While the country waits with bated breath for the Supreme Court to hand down its decision on California’s Proposition 8 and the Defense of Marriage Act, the United States Agency for International Development announced Monday that they would begin a new initiative to ensure the rights of LGBT citizens in developing countries.
Reporting to the San Francisco Chronicle, senior adviser for USAID and creator of this new initiative, Claire Lucas brought back into the spotlight the horrors that LGBT people endure in developing countries. Lesbians who are outed in the South of Africa are forced to endure “corrective rape,” while other LGBT people throughout the Middle East and parts of Africa are tortured and murdered simply for being who they are. Even more astounding and horrifying, Uganda is currently working on passing a bill that would subject gays and lesbians to the death penalty.

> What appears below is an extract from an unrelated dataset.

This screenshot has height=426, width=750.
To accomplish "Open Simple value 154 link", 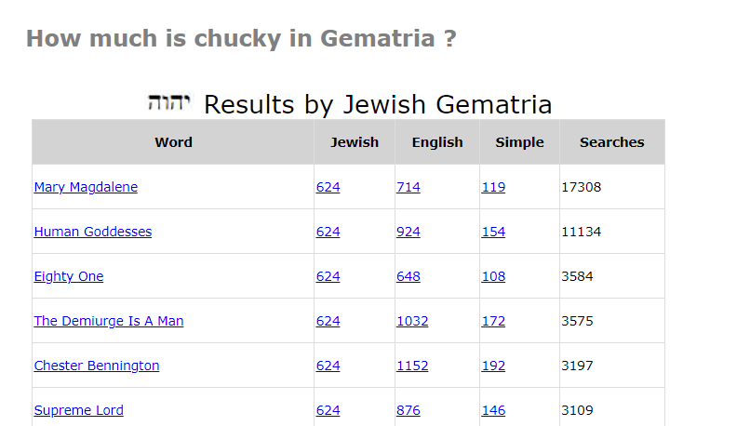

This new project will be shared in a partnership between USAID and organizations like Olivia Cruises, the Williams Institute at UCLA, the Astraea Lesbian Foundation for Justice, the Gay and Lesbian Victory Institute, and the Swedish International Development Cooperation Agency. The program will focus on bringing leadership training, research, and other resources to ensure that citizens who are vulnerable can get the help they need to live their lives fully and completely, without any sort of prejudice-based violence. The program Claire Lucas created will be an outgrowth of President Obama’s recent memorandum in which he states, “Agencies involved with foreign aid, assistance and development shall enhance their ongoing efforts to ensure regular federal government engagement with governments, citizens, civil society and the private sector in order to build respect for the human rights of LGBT.”
While many may disagree, it becomes more and more likely that the rights of LGBT people, in this nation and around the globe, may become the civil rights fight that our generation conquers. In a recent blog post, a young Christian writes an open letter to the Church after attending a Macklemore concert, describing the experience she had watching the small crowd in Sioux Falls, South Dakota react to the song “Same Love,” which is a testimony of the artists' views on gay marriage. When the crowd doesn’t walk out or boo, but instead raises their hands and closes their eyes, the young student is moved, writing, “The whole crowd spoke every word with Macklemore. We were thirsty for those words. We want to hear about equality and love in a gentle way. We’re sick of the harsh words of both sides.”
This fight is both domestic and global. Too often our country finds itself trying, sometimes in vain, to repair the broken systems of other countries, while neglecting our own poverty, injustices, and corruption. Back home, we often feel that our own citizens have become the red headed step-child of the government’s mission for equal and civil rights around the globe. For those who believe in LGBT rights, however, this fight must permeate throughout other countries; it must not stop at our boundaries. The fight for “same love” must be a universal fight, and that begins with programs like the one USAID is bringing to other countries.